Extrait fourni:
+ + + + + + +

Au sommet d'une colline escarpée qui domine le golfe d'Alger jusqu'au cap Matifou, auprès du village de Koubba, s'élève le grand séminaire, ainsi qu'un collège pour ceux des enfants arabes, recueillis pendant la famine, qui montrent des dispositions pour les lettres. Un vieillard vénérable nous fit visiter tous les bâtiments. L'église n'est pas encore achevée, mais son immense dôme blanc s'aperçoit de tous les points de l'horizon. Nous n'eûmes pas le temps de nous rendre à un orphelinat dirigé par les sœurs de la Sainte-Enfance pour les filles. Nous revînmes par la gorge de la Femme-Sauvage, en passant par le joli village du Ruisseau. Les environs d'Alger sont riches en excursions charmantes, qu'on peut faire à pied ou à cheval.

Le lendemain, nous fîmes trêve à nos promenades, afin d'assister à un mariage juif, en compagnie de Mme de C. et de sa ravissante fille. Cette dame avait eu la complaisance de nous procurer une invitation pour cette intéressante cérémonie. On nous introduisit dans une pièce à alcôves, où un déjeuner de sucreries, de gâteaux et de vins doux était servi. La fiancée était assise sur un divan entre son père et sa mère ; tous les trois portaient le riche costume israélite. Au bout de quelques instants donnés à la conversation, on nous avertit de précéder la jeune fille aux " bains mauresques " : ainsi le voulait l'étiquette. Mais je désespère de pouvoir rendre la scène extraordinaire, qui s'offrit à nos yeux.

+ + + + + + +

Entrées:

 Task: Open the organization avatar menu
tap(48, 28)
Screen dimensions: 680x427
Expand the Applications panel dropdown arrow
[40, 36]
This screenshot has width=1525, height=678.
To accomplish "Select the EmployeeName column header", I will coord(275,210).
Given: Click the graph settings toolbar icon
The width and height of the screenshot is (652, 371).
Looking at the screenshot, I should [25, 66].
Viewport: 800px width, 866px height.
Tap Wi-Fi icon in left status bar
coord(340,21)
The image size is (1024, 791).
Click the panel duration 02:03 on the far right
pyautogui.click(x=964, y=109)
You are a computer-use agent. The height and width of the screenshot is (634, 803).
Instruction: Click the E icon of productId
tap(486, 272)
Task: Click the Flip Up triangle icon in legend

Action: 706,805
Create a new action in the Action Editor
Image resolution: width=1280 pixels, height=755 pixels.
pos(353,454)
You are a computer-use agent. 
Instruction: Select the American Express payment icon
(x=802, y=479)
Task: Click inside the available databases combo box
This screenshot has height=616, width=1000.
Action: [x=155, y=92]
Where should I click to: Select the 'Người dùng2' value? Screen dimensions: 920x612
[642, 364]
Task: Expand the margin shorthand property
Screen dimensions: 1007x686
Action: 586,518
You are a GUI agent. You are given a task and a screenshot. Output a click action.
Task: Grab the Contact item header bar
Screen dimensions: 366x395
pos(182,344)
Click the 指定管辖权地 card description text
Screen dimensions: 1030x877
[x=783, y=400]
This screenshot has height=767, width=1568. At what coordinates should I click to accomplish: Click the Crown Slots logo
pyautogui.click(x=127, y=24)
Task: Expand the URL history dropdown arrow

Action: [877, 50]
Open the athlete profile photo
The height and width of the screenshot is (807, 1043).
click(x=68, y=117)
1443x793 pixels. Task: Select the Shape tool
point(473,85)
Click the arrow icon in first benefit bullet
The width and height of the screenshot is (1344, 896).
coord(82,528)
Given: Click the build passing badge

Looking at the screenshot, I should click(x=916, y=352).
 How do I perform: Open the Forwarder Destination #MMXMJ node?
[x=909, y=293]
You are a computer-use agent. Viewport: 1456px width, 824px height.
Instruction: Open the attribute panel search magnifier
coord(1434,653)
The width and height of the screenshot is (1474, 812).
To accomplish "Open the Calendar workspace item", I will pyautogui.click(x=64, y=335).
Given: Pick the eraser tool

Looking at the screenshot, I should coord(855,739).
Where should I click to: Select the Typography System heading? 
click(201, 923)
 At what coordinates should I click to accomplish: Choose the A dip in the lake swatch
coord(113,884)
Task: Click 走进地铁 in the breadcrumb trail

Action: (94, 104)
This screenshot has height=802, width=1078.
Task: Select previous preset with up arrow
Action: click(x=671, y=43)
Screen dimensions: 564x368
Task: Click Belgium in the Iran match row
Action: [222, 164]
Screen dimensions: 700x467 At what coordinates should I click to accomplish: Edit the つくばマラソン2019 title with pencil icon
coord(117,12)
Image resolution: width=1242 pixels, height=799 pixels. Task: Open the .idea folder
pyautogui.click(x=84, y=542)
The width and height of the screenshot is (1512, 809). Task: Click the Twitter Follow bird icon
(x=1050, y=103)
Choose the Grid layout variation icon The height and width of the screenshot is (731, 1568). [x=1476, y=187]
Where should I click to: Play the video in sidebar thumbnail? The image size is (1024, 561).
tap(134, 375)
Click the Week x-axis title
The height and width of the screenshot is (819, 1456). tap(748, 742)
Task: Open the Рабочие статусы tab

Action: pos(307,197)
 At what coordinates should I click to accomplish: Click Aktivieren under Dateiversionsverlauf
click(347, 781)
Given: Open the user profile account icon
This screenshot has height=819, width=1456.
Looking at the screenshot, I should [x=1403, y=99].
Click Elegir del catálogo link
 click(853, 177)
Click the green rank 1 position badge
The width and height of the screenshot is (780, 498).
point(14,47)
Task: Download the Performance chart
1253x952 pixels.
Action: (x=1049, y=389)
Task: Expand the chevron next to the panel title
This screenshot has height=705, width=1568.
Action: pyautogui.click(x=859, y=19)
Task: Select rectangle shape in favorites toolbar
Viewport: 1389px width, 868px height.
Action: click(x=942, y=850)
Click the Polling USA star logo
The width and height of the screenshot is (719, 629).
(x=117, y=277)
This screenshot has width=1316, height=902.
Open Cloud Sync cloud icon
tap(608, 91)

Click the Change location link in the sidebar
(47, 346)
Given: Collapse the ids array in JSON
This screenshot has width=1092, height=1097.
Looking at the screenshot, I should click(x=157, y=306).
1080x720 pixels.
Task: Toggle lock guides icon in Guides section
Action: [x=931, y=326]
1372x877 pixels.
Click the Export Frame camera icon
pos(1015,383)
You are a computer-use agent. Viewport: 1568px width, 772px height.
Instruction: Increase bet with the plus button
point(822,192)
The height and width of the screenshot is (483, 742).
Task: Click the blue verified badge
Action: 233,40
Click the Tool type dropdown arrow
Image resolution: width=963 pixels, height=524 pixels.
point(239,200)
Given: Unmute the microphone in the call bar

+ + + + + + +

Exercices:
A. Répondez à ces questions sur l'extrait sur Alger :
(i) Qui fit visiter les bâtiments du grand séminaire ?
(ii) Par quelle gorge le retour se fit-il ?
(iii) Entre qui la fiancée était-elle assise ?
B. Prolongez l'extrait sur Alger après sa dernière phrase.

Réponses aux exercices:
A.
(i) Un vieillard vénérable.
(ii) Par la gorge de la Femme-Sauvage.
(iii) Entre son père et sa mère, sur un divan.

B.
Au milieu de la salle de bains, une cinquantaine de jeunes filles juives se tenaient debout dans l'eau, enveloppées d'un nuage de vapeur et d'encens, ayant pour tout vête ment une écharpe de gaze d'orou d'argent autour des reins. Leurs beaux cheveux noirs flottaient sur leurs épaules ; leurs cous et leurs bras blancs étaient couverts de colliers et de bracelets. Elles attendaient la fiancée. Dès qu'elle parut, elles la saluèrent par des cris aigus : "Li ! li ! li! " 

    

 

   
dans une gamme toujours ascendante. Parmi ces charmantes jeunes filles se trouvaient, des négresses hideuses, également peu vêtues. Une ou deux de ces dernières avaient leur chevelure noire crépue teinte d'un jaune orange vif : c'étaient les baigneuses. Elles nous saisirent par les bras et voulaient à toute force nous déshabiller ; ce à quoi nous nous refusâmes énergiquement, et nous allâmes nous réfugier sur une banquette de marbre placée autour de la salle, et où la jolie petite fiancée attendait son tour. Sa mère et ses tantes étaient auprès d'elle. Ou lui enleva d'abord son lourd costume de velours ; on ne lui laissa qu'une chemise de gaz lamée d'or et des caleçons rouges brodés d'or, et on la conduisit ainsi dans une salle intérieure, où la chaleur et la vapeur étaient suffocantes. Là cette pauvre enfant de treize ans dut passer trois longues heures entre les mains des baigneuses, qui tantôt lui versaient des cruches d'eau sur la tête, tantôt lui frictionnaient le corps avec toutes sortes d'essences et de cosmétiques. Quant à nous, nous étions à moitié asphyxiées par la chaleur et les odeurs fortes : ne pouvant plus y tenir, nous allâmes respirer avec délices l'air pur du dehors.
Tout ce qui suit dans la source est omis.